I have seen the price of a gallon of petrol in the US go from $1.50 to $3.50 in the space of two years. You can argue all you want that US petrol prices need to increase, but that level of inflation is regressive, and many people are now facing weekly commuting bills that are double what they were two years ago.

What I don’t understand is, if, as Pearlstein argues, the oil companies have acted as an international cartel, deliberately restricted supply and have manipulated trading desks; then why haven’t we seen a low cost refiner/distributor – an oil version of Walmart. Surely the behaviour Pearlstein describes from the industry incumbents leads to new competitors undercutting them? If so, why haven’t they appeared?

This entry was posted in Economics and public policy. Bookmark the permalink.

21 Responses to Where are the Low-Cost Competitors in the Oil Industry

  1. JC says:

    “What I dont understand is, if, as Pearlstein argues, the oil companies have acted as an international cartel, deliberately restricted supply and have manipulated trading desks”

    We shouldn’t necessarily assume all he is saying is correct.

    The majors don’t decide the price; OPEC is the entity that makes most of the decisions about oil supplies and therefore influences the price. The majors wouldnt dare to try to create any form of cartel these days. If they even tried that caper, executives would face 25 years in jail judging the mood of the people over the cost of gas. Dont bet there isnt someone at Justice trying this on at this very moment.
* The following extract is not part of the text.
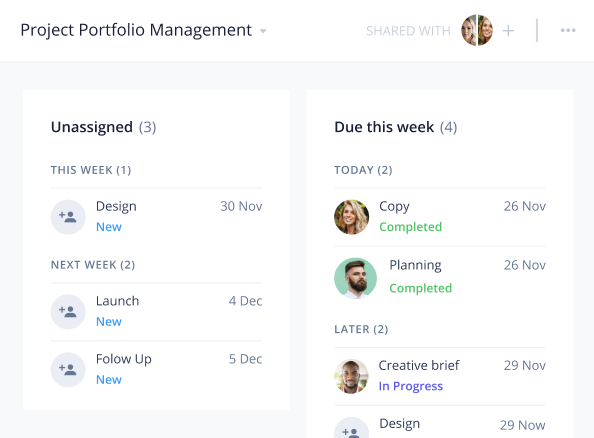Open the Creative brief task
The height and width of the screenshot is (438, 594).
(x=419, y=365)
There would be anything sweeter for some Federal Attorneys if the could get a few oil executive scalps.

    It’s all very good he tells us that Bush is allowing refineries to be built on federal land, but what does that entail exactly? How many regulations would they have to meet in order to get a refinery through the process? What is the cost of that process? We don’t know that. Compare that to simply importing juice from overseas refiners.

    The other issue is the US refiners have been very good at “grafting” on added capacity to existing plants. I read somewhere that current capacity has increased by about 35% over the years at existing plants.
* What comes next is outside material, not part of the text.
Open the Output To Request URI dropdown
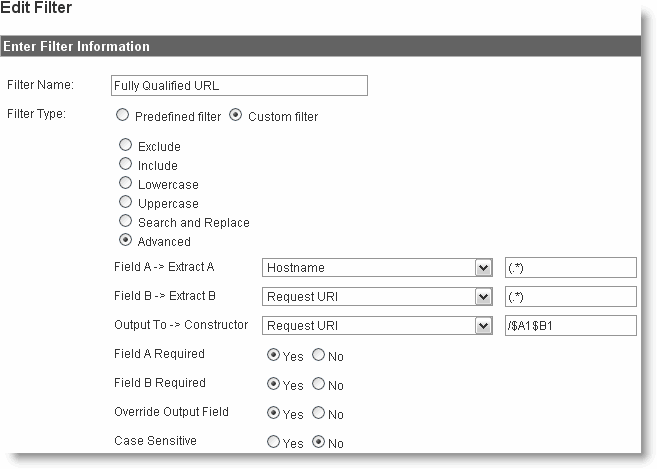657x469 pixels. click(x=377, y=325)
    We shouldnt we assume that the SU has a refinery problem anyway. It may not be a refinery problem; it may simply be a problem of raw supply.

    Lastly, it would take several years to execute a plan and a few more to build the plant itself. How does he know no plants are in the planning stages?

    Sorry, but is not enough information and we can only speculate.

  2. Cam says:

    JC, Refineries appear to be the bottleneck. Bush’s speeches on energy always include a sentence on increasing refining capacity. The bill to place refineries on federal land went through under a Republican Congress, though it was one of those where the vote was held open for 50 minutes while reticent republicans changed their vote. I don’t think regulation is the issue as it appears to be under the pattern of executive emergency style governance;

    The GOP legislation would give the federal government greater say in locating a refinery, at times, critics said, over community or state objections. It directs the president to select a number of closed military bases and other federal land available for refineries.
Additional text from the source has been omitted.